In Elastic this means something like this:
databaseProductName.MySQL_5-5 with value 20
databaseProductName.MySQL_5-6 with value 41
etc.

There is one document per day. The graph should show one line per databaseProductName (e.g. MySQL_5-5) with the value (e.g. 20). The databaseProductName keys are dynamic so new names can occur anytime. I don't want to manually update the graph to include new names.

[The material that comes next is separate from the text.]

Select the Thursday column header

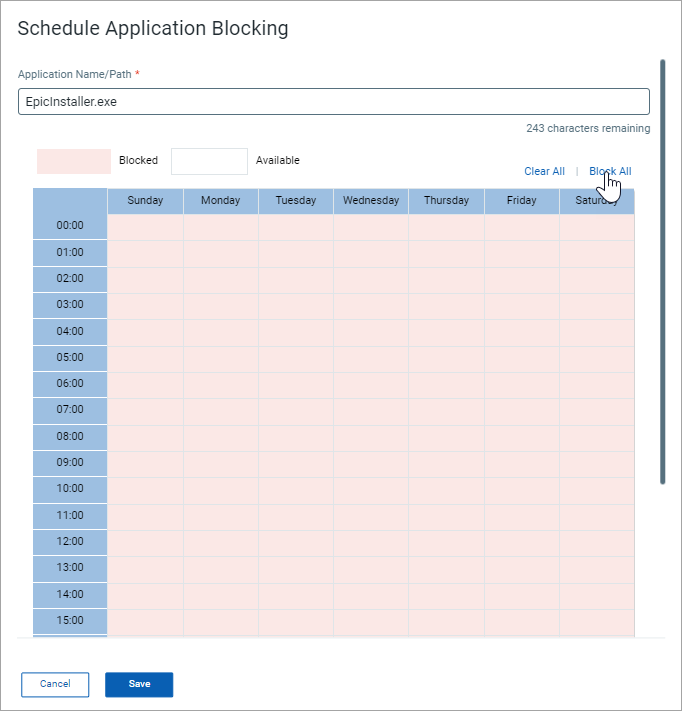(446, 201)
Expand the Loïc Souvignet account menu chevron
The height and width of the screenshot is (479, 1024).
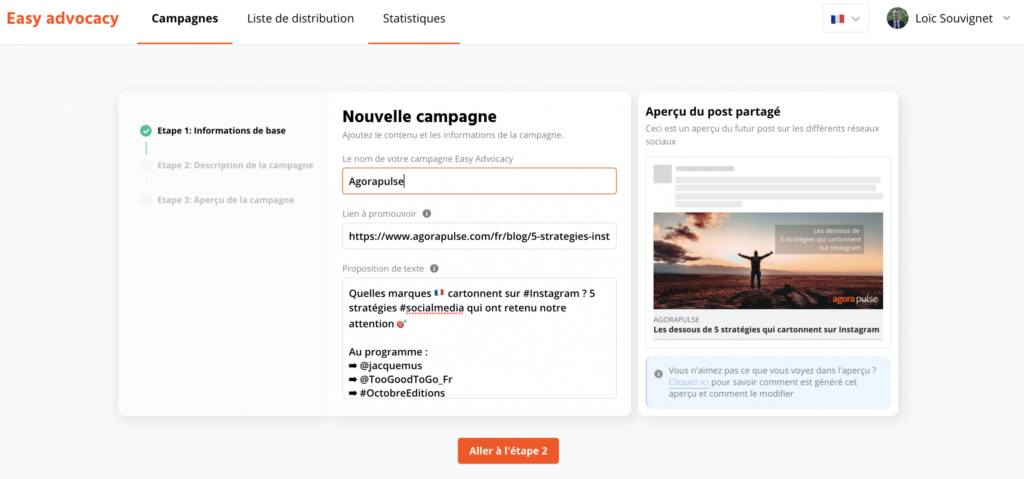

I thought this should be easy with Timelion but so far I struggled to find a way to do it. Can this be achieved with Timelion or other Kibana means?

Thanks!

Marius_Dragomir · March 22, 2019, 11:40am

They way the data looks now it's very hard to draw the graph that you want. I would recommend changing the way the data ingest looks, creating one document for each datbaseProductName. It can have the same data except having two fields instead of that array:
databaseProductname as a string, with the key from the pair, example: "MySQL_5-5"
databaseProductValue as a number, with the value from the pair, example: 20

then you can do filters and various aggregations on the databaseProductName field.

system · April 19, 2019, 11:40am

This topic was automatically closed 28 days after the last reply. New replies are no longer allowed.